Münster Üniversitesi’nde din eğitimcisi Mouhanad Khorchide, Avrupa görüşüne uygun bir İslam anlayışının güçlendirilmesi gerektiğini ifade etti: “İslam’ın kendisi değil, bazı yorumları problem yaratıyor. İhtiyacımız olan, eğitimin önemini vurgulayan, okul faaliyetlerine katılımın önemli olduğunu belirten ve devlet kanunlarının geçerli olduğunu savunan, aydın bir İslam anlayışıdır.” Aynı zamanda devletin görevinin, beraber yaşamayı zorlaştıran paralel güç söylevlerini farkına vararak etkisiz hale getirmek olduğunu belirten Khorchide ekledi: „Uzun süredir iktidarın ana muhatabı, siyasal İslam yanlısı dernekler ve temsilcilerdi.” Anaokulunda ve ilkokulda başörtüsüne karşı olduğunu da açıkça belirten Khorchide, sözlerine devam etti: “Bu yaştaki çocukların aklına başörtüsü takmak gelmez, çünkü bu boyutta bir algıya sahip değiller. Birçok kız çocuğu bana başörtüsü takmak istemediğini itiraf ediyor. Bunun için gönüllü bir seçimden bahsetmek mümkün değil.”

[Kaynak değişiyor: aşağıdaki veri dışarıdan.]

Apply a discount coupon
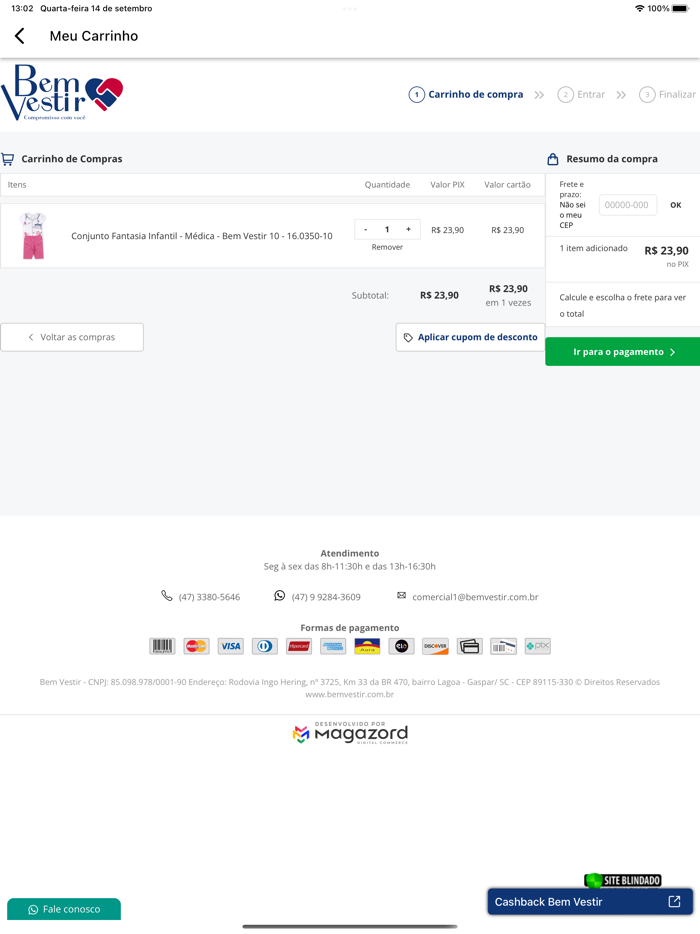The height and width of the screenshot is (934, 700). point(470,337)
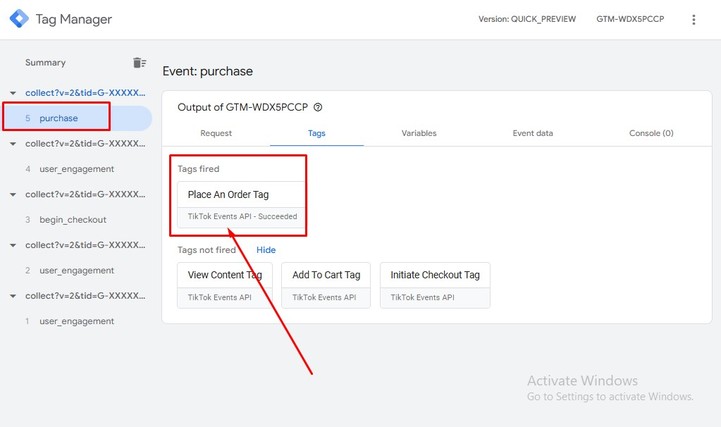
Task: Open the Initiate Checkout Tag card
Action: click(x=435, y=284)
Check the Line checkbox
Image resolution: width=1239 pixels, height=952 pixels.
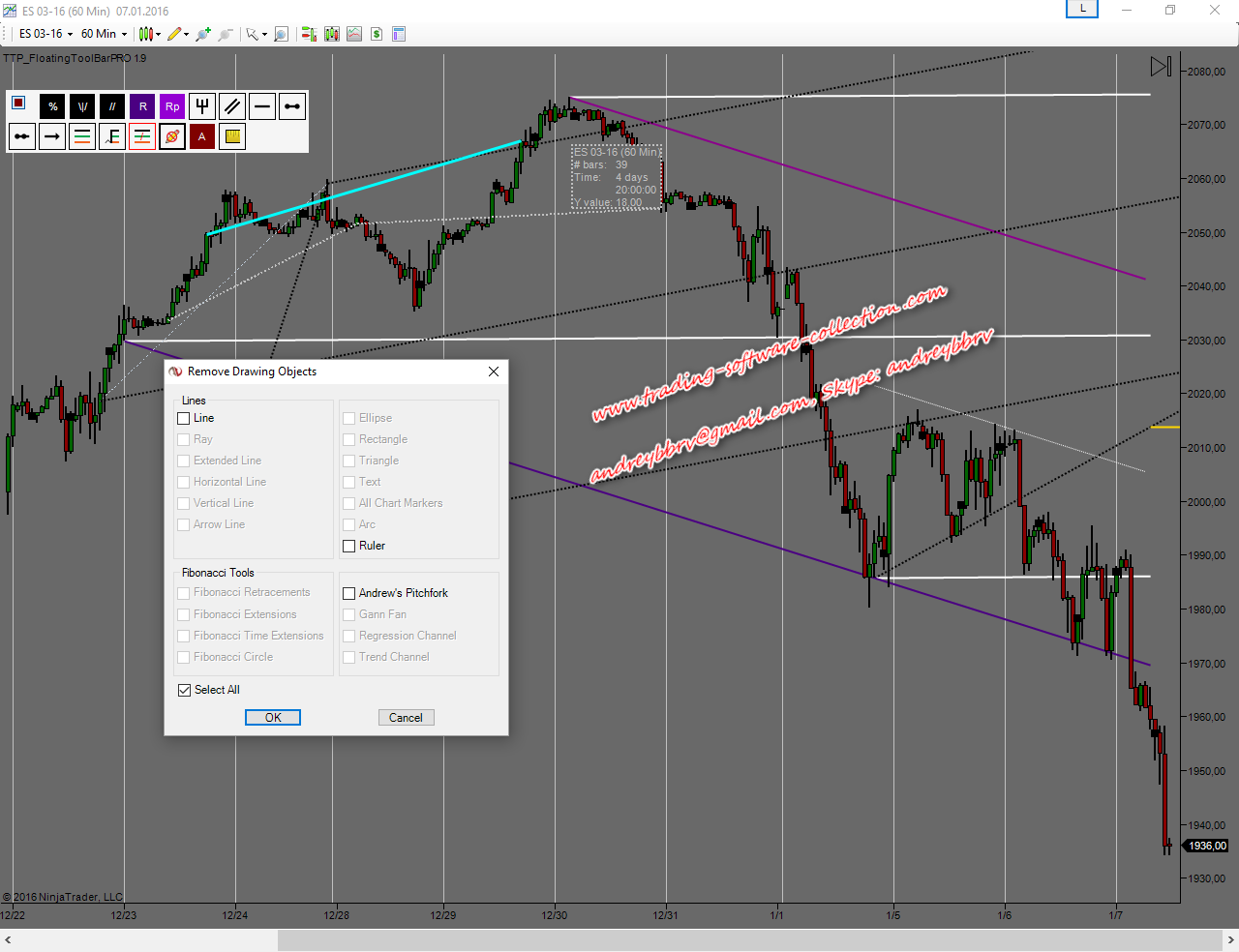[x=184, y=418]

Kondul: “Birçok Türk kızı çifte hayat sürüyor.”

Hukukçu ve entegrasyon sözcüsü Yeliz Kondul, HEP BERABER: AVUSTURYA inisiyatifi çerçevesinde ziyaret ettiği okullardan bahsetti: “Öğrencilerle gerçekleştirdiğimiz sohbetlerde, kimlik ve aidiyet sorularının özellikle kız öğrencileri çok daha fazla meşgul ettiğini gördük. Ebeveynlerin kurallarının ve yasaklarının hâkim olduğu hayatla, sınıf arkadaşlarıyla paylaşılan hayat arasında yaşamanın ne kadar zor olduğunu kendi tecrübelerimden de biliyorum. Birçok Türk kızı çifte hayat sürüyor. Ben de ebeveynlerimin istediği her şeyi yapmaya çalışıyordum, fakat genelde sinemaya ya da bir şeyler içmeye gidemediğim için, içinde yaşadığım toplumun parçası olamıyordum.” Öğrencilere, kendilerine güvenerek hayatta yapmak istediklerini gerçekleştirmelerini tavsiye eden Kondul “Hikâyemle onları cesaretlendirmek ve motive etmek istiyorum, eğitim benim hayatımı değiştirdi.” diye sözlerini tamamladı.